Extreme polarization has pushed the alt-right and left so far apart. Will they ever meet in the middle again?
In a recent conversation with a friend, the topic of the Democratic candidates for the 2020 election came up. My friend said that the Democratic Party, though well-intentioned, is scaring off potential voters by leaning too far left. He also commented that in taking dramatic steps all at once pushes the right even further away, leaving little room for compromise. What my friend was saying made sense, and sounded extremely familiar. But in dealing with "left" and "right," no one is actually evaluating policies and their benefits.
And so I immediately thought: what is "too far left"?
The term Democratic-socialist or just "socialist" has been thrown around by the right to make Democrats appear extreme and anti-capitalism. An example of this is Bernie Sanders' campaign for the 2016 election. However, Alexandria Ocasio-Cortez (aka AOC) ran for Congress under this label — which, in my opinion, was daring. Democrats shy away from being called socialists because it brings upon a whole new set of baggage, as does any label. What AOC did was embrace the label that was supposed to be her downfall, therefore she made it known that her policies are unconventional. The best part is she won. This means that the people in her district were convinced that her policies could make an impact, socialist in theory or not. But for Bernie Sanders to convince an entire nation of this may not be as easy.

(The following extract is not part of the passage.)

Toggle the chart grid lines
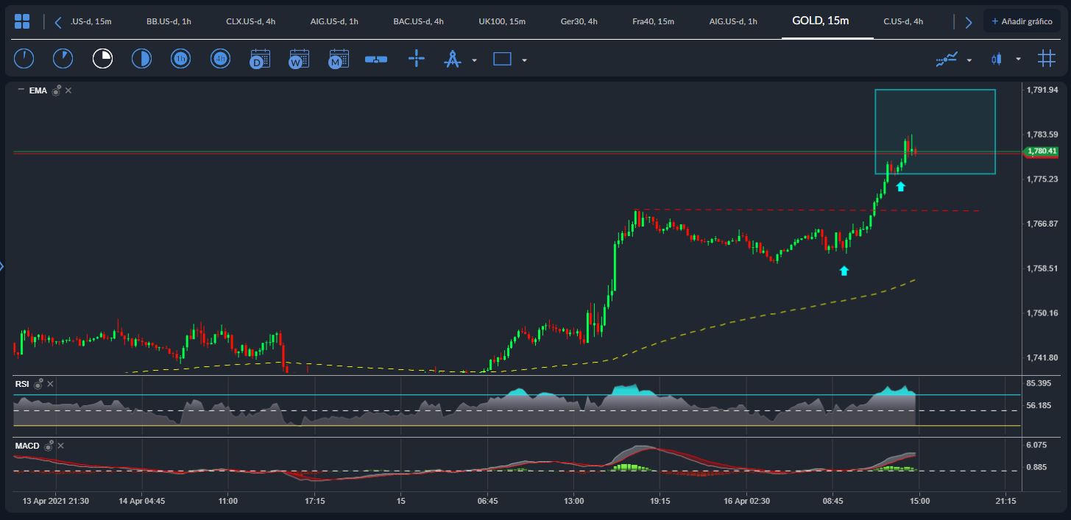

When it comes to the term socialist, the public is split into two: those who associate it with European nations and their progressive, hands-on approach, and those who see it as an overreach of political power. The problem is not really policies, as much as they are labels and parties. And the Democratic Party does not have a united front when it comes to their image and approach to politics.
Candidate Mayor Pete Buttigieg held a town hall on Fox News, and the crowd applauded and agreed with most of what he said. Fox News viewers are known to vote heavily Republican, and yet they found themselves understanding a young Democrat. Mayor Pete in his town hall outlined exactly what my friend said. In his careful word choice, he came across as a non-socialist Democrat though he holds very similar views to Sanders and AOC. As George Washington said, parties and labels change everything. There is nothing wrong with socialist views until they are marked as socialist, and become a threat to one of the strongest capitalist societies in the world.
"Too far left" is a matter of image and representation. The Democratic Party wants to make great change and soon, but by assuming and debating the socialist label it isolates itself from the current American system. For the presidential election, the Democratic candidates need to prove their accessibility to the people. And going farther left (for better or for worse) is not making oneself accessible to the other side.